*About this exercise*
Your answer should be the records, restated word for word.

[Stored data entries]
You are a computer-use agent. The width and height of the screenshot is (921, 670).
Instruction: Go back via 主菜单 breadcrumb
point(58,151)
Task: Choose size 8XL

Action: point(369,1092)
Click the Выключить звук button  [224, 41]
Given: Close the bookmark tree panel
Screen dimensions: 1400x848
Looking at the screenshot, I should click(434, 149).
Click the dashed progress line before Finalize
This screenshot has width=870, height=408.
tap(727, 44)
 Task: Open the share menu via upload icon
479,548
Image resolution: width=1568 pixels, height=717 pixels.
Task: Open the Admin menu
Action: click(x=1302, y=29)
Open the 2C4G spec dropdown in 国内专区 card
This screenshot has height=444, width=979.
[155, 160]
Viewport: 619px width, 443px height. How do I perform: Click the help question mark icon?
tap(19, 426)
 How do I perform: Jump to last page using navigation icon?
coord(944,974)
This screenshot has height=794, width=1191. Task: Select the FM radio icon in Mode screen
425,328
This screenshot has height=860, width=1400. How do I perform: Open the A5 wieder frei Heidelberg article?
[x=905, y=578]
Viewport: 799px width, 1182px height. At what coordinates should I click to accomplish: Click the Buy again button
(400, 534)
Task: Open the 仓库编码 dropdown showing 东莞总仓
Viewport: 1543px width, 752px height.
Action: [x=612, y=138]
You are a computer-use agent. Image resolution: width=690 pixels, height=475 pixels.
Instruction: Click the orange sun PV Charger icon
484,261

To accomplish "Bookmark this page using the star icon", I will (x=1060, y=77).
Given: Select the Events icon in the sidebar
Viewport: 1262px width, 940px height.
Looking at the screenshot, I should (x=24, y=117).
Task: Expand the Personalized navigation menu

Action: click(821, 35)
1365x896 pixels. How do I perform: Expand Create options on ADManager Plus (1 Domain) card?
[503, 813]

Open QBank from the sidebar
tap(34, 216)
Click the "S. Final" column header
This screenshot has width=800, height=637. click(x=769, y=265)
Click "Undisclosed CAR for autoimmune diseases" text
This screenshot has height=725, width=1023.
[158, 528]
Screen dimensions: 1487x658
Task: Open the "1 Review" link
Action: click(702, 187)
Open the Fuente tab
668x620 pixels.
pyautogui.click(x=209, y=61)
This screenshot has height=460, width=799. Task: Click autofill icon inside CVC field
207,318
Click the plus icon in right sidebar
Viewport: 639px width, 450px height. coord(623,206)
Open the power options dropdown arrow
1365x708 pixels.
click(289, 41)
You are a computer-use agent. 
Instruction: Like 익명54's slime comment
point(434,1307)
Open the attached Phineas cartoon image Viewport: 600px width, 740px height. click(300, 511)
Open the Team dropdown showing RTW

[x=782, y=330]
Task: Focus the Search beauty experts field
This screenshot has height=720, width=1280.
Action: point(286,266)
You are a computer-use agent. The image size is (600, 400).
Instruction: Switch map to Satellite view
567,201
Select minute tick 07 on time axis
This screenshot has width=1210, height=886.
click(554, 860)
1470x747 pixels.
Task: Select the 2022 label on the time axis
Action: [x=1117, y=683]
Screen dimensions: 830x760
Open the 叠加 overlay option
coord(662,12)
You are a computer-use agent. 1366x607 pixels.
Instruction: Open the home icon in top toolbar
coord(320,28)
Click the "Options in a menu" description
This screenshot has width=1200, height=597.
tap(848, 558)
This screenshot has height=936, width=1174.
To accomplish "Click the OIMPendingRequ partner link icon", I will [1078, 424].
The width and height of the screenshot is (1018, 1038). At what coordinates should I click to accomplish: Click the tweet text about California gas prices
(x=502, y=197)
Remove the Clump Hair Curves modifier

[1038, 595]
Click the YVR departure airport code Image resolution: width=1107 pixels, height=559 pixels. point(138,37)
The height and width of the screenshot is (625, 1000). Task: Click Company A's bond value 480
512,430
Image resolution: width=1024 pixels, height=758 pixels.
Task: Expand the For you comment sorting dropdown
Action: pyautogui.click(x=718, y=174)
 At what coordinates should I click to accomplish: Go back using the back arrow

*Your response*
You are a computer-use agent. The width and height of the screenshot is (921, 670).
Instruction: Go back via 主菜单 breadcrumb
point(58,151)
Task: Choose size 8XL

Action: point(369,1092)
Click the Выключить звук button  [224, 41]
Given: Close the bookmark tree panel
Screen dimensions: 1400x848
Looking at the screenshot, I should click(434, 149).
Click the dashed progress line before Finalize
This screenshot has width=870, height=408.
tap(727, 44)
 Task: Open the share menu via upload icon
479,548
Image resolution: width=1568 pixels, height=717 pixels.
Task: Open the Admin menu
Action: click(x=1302, y=29)
Open the 2C4G spec dropdown in 国内专区 card
This screenshot has height=444, width=979.
[155, 160]
Viewport: 619px width, 443px height. How do I perform: Click the help question mark icon?
tap(19, 426)
 How do I perform: Jump to last page using navigation icon?
coord(944,974)
This screenshot has height=794, width=1191. Task: Select the FM radio icon in Mode screen
425,328
This screenshot has height=860, width=1400. How do I perform: Open the A5 wieder frei Heidelberg article?
[x=905, y=578]
Viewport: 799px width, 1182px height. At what coordinates should I click to accomplish: Click the Buy again button
(400, 534)
Task: Open the 仓库编码 dropdown showing 东莞总仓
Viewport: 1543px width, 752px height.
Action: [x=612, y=138]
You are a computer-use agent. Image resolution: width=690 pixels, height=475 pixels.
Instruction: Click the orange sun PV Charger icon
484,261

To accomplish "Bookmark this page using the star icon", I will (x=1060, y=77).
Given: Select the Events icon in the sidebar
Viewport: 1262px width, 940px height.
Looking at the screenshot, I should (x=24, y=117).
Task: Expand the Personalized navigation menu

Action: click(821, 35)
1365x896 pixels. How do I perform: Expand Create options on ADManager Plus (1 Domain) card?
[503, 813]

Open QBank from the sidebar
tap(34, 216)
Click the "S. Final" column header
This screenshot has width=800, height=637. click(x=769, y=265)
Click "Undisclosed CAR for autoimmune diseases" text
This screenshot has height=725, width=1023.
[158, 528]
Screen dimensions: 1487x658
Task: Open the "1 Review" link
Action: click(702, 187)
Open the Fuente tab
668x620 pixels.
pyautogui.click(x=209, y=61)
This screenshot has height=460, width=799. Task: Click autofill icon inside CVC field
207,318
Click the plus icon in right sidebar
Viewport: 639px width, 450px height. coord(623,206)
Open the power options dropdown arrow
1365x708 pixels.
click(289, 41)
You are a computer-use agent. 
Instruction: Like 익명54's slime comment
point(434,1307)
Open the attached Phineas cartoon image Viewport: 600px width, 740px height. click(300, 511)
Open the Team dropdown showing RTW

[x=782, y=330]
Task: Focus the Search beauty experts field
This screenshot has height=720, width=1280.
Action: point(286,266)
You are a computer-use agent. The image size is (600, 400).
Instruction: Switch map to Satellite view
567,201
Select minute tick 07 on time axis
This screenshot has width=1210, height=886.
click(554, 860)
1470x747 pixels.
Task: Select the 2022 label on the time axis
Action: [x=1117, y=683]
Screen dimensions: 830x760
Open the 叠加 overlay option
coord(662,12)
You are a computer-use agent. 1366x607 pixels.
Instruction: Open the home icon in top toolbar
coord(320,28)
Click the "Options in a menu" description
This screenshot has width=1200, height=597.
tap(848, 558)
This screenshot has height=936, width=1174.
To accomplish "Click the OIMPendingRequ partner link icon", I will [1078, 424].
The width and height of the screenshot is (1018, 1038). At what coordinates should I click to accomplish: Click the tweet text about California gas prices
(x=502, y=197)
Remove the Clump Hair Curves modifier

[1038, 595]
Click the YVR departure airport code Image resolution: width=1107 pixels, height=559 pixels. point(138,37)
The height and width of the screenshot is (625, 1000). Task: Click Company A's bond value 480
512,430
Image resolution: width=1024 pixels, height=758 pixels.
Task: Expand the For you comment sorting dropdown
Action: pyautogui.click(x=718, y=174)
 At what coordinates should I click to accomplish: Go back using the back arrow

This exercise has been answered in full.